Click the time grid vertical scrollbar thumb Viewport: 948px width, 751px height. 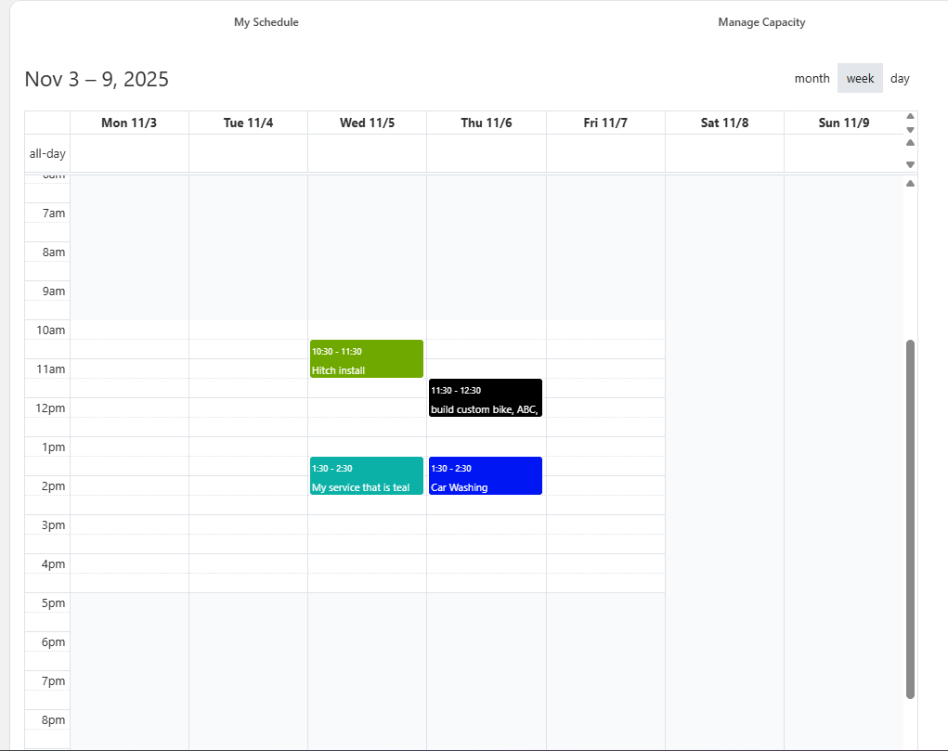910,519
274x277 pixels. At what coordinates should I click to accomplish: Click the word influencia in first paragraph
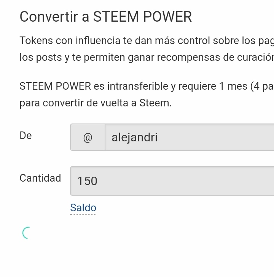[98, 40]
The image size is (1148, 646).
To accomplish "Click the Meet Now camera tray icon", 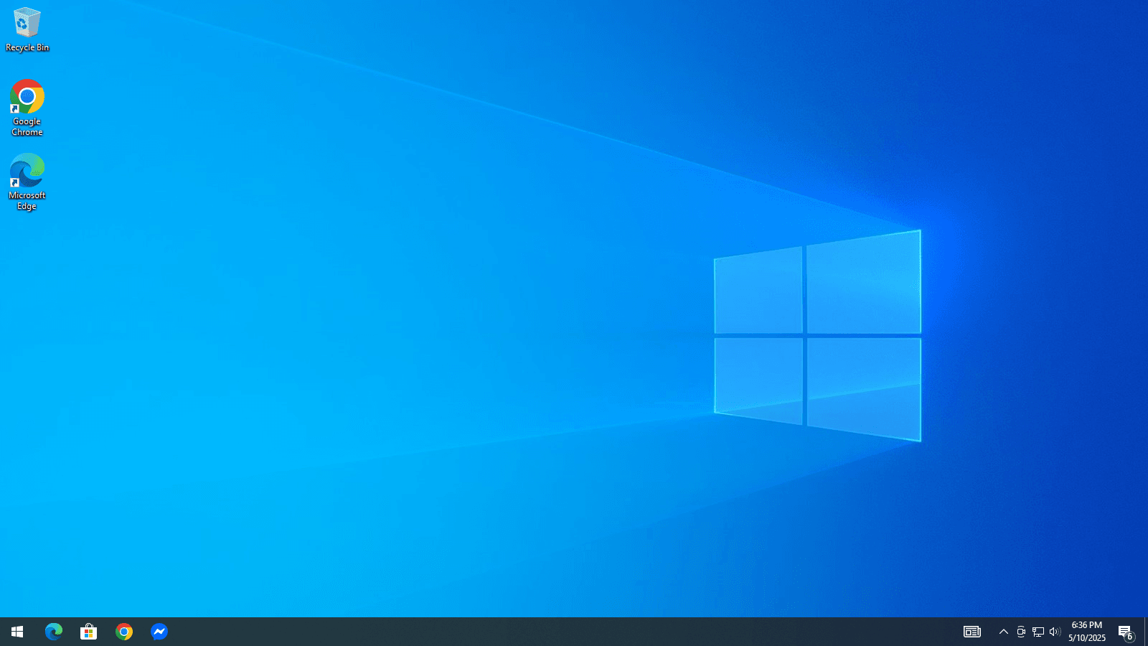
--
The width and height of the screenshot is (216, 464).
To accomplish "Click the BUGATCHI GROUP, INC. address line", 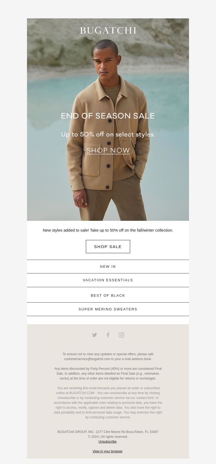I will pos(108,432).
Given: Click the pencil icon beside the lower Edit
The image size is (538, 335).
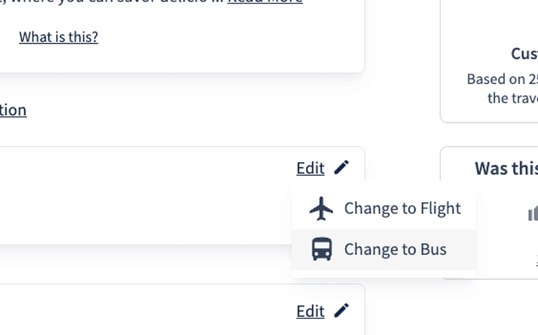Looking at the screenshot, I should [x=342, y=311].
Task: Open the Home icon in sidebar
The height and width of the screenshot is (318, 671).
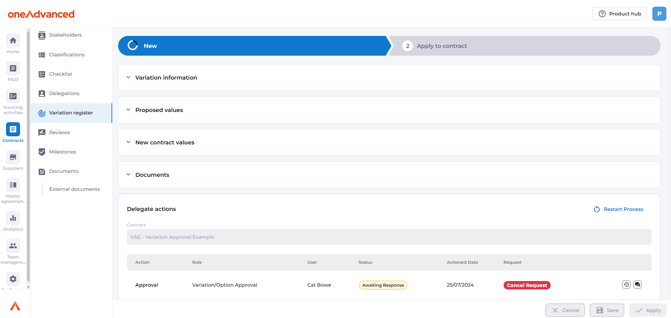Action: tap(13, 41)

GIVEN PROBLEM: Recast the entries starting at the line that contains "Given: Click the" and ending at the line that contains "Action: tap(13, 41)" as a two-column CSV with the headers instruction and response, one row per entry. Put each field in quotation marks, replace line breaks with spaces, and omit the pictures.

EXPECTED ANSWER:
instruction,response
"Given: Click the pencil icon beside the lower Edit The image size is (538, 335).","Looking at the screenshot, I should [x=342, y=311]."
"Task: Open the Home icon in sidebar The height and width of the screenshot is (318, 671).","Action: tap(13, 41)"